Due to the increase number in refill request, we ask that you allow 48 hours from the time of your request for your prescription to be picked up or faxed to the appropriate pharmacy. We ask that you notify the office in ample time before running out of a necessary medication. Please note: routine prescriptions will not be called in after hours.
If you have been referred to a specialist/imaging center your insurance company may require you to have a referral. It is your responsibility to know the requirements of your particular policy. Should you need a referral, we ask that you notify our referral coordinator as soon as your appointment has been made. Please allow 48 hours for referrals to be faxed.

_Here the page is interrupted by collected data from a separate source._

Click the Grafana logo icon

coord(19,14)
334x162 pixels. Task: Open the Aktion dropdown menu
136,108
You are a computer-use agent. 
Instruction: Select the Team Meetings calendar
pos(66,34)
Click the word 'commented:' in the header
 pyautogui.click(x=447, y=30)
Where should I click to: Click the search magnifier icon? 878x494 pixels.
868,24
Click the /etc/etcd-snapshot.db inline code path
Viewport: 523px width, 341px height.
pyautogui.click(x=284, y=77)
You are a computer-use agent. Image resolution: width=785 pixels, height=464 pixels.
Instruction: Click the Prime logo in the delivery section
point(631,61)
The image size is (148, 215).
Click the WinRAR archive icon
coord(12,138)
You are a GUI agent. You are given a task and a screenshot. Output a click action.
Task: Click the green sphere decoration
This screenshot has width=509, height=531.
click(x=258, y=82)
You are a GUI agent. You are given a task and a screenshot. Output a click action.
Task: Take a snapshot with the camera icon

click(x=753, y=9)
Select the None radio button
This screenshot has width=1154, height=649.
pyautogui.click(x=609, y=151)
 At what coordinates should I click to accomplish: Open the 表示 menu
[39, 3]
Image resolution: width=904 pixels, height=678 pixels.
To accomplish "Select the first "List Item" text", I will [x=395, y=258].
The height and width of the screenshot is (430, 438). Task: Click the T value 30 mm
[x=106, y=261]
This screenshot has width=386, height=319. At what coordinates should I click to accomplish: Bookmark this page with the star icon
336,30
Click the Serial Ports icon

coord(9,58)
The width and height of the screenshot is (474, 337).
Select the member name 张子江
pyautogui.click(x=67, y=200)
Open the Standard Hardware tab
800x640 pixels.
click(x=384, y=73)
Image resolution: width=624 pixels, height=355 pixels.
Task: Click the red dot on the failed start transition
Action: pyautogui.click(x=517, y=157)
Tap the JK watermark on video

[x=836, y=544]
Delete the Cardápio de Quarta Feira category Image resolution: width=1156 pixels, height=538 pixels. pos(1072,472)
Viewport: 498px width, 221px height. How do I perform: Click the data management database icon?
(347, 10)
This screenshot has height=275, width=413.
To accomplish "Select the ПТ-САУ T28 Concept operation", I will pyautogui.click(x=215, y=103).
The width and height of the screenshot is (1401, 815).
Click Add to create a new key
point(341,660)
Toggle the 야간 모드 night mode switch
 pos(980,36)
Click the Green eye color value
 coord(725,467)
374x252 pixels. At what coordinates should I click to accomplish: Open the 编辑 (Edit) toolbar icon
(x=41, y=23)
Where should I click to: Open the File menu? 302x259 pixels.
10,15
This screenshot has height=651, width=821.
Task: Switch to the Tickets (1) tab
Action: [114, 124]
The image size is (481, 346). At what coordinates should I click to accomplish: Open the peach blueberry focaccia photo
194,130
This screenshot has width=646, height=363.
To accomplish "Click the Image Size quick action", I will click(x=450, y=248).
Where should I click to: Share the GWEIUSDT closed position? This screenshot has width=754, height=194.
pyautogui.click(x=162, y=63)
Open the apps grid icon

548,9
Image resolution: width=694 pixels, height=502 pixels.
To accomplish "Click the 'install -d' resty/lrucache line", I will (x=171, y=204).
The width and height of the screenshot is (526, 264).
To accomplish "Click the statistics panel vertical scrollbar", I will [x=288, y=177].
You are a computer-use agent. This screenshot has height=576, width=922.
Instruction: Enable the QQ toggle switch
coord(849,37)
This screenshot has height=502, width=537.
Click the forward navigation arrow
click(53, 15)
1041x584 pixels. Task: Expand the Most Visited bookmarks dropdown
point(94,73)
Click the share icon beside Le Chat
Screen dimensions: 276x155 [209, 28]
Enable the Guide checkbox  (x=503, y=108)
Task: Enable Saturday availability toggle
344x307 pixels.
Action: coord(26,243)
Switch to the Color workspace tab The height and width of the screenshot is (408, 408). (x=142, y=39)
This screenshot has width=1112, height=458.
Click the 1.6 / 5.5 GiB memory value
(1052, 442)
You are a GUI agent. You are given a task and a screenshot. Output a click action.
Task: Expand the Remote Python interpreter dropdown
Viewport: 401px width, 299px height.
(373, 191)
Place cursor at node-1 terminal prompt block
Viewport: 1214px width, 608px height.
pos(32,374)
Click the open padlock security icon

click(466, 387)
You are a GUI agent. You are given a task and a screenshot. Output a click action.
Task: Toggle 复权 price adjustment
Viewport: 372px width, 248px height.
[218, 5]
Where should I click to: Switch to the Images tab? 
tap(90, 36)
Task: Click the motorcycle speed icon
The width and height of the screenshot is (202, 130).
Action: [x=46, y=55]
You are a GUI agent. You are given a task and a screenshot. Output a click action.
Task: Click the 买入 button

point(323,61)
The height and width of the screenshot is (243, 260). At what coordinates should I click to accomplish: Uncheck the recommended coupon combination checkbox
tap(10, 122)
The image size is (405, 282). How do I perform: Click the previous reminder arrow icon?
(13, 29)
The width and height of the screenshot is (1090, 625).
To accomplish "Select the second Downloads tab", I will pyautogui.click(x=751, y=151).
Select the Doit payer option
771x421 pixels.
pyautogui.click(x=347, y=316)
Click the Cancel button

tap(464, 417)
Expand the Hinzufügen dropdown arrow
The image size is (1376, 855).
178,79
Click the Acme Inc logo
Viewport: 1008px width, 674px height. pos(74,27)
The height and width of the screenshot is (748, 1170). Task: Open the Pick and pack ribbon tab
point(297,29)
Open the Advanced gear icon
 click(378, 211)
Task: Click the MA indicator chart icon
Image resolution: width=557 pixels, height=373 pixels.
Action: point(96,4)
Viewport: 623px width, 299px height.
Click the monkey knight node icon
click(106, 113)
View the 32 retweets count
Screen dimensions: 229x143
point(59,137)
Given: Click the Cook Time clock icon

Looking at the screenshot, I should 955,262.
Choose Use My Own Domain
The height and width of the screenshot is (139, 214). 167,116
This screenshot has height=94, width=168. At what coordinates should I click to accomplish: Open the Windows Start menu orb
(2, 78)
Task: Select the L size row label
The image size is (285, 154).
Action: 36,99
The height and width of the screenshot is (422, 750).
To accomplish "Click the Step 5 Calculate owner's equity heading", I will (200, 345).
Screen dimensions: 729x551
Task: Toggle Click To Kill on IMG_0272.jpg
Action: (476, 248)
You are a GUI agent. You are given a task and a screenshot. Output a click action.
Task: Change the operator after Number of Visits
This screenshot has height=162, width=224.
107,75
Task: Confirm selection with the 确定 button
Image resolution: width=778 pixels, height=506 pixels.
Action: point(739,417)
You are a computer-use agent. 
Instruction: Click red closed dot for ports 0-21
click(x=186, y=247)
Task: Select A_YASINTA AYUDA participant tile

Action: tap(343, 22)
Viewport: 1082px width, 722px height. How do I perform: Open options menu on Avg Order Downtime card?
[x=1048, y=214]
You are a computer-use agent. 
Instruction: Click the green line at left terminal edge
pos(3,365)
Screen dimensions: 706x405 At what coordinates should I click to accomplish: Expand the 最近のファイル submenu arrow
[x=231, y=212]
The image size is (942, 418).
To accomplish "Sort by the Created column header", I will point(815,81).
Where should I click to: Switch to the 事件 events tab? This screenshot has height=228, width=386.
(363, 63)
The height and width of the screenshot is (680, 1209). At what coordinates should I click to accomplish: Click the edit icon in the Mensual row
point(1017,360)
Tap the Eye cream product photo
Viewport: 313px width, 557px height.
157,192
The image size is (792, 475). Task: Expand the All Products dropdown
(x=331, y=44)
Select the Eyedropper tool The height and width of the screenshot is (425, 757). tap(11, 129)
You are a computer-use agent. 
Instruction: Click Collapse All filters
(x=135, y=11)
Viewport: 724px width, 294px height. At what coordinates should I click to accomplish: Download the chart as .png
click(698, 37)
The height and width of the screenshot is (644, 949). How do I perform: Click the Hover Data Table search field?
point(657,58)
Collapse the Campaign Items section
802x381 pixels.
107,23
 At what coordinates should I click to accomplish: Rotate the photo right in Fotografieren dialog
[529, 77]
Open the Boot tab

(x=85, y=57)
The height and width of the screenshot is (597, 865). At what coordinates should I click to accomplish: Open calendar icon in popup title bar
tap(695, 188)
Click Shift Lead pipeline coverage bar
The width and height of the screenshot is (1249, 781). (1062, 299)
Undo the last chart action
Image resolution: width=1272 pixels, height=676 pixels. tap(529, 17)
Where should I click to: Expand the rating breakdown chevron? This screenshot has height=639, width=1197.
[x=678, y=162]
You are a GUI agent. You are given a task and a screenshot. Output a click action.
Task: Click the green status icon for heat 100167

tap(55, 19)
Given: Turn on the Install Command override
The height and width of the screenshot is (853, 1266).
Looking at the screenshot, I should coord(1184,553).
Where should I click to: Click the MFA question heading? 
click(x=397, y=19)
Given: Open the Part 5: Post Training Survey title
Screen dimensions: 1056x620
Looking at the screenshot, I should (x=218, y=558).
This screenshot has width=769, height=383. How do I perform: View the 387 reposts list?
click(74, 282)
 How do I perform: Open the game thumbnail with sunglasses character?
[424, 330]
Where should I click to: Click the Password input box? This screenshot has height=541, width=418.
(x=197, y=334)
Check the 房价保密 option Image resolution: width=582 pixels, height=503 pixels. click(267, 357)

Any procedures performed by the lab nurse (lab work, hearing and vision, ect.) that do not require face-to-face visit with the physician will incur a nurse fee in addition to the procedure performed. All appropriate co-payments will apply.
A photo of your child will be taken at their first visit to encourage familiarity between our patients and staff. This picture is automatically attached to their chart and cannot be extricated for any other purpose. Should you object please let our receptionist know.
All patients are asked to please check out before leaving the office. It is unlawful to intentionally walk out without satisfying you financial obligations after treatment has been rendered.
Thank you for understanding our Financial Policy. Please let us know if you have any questions or concerns.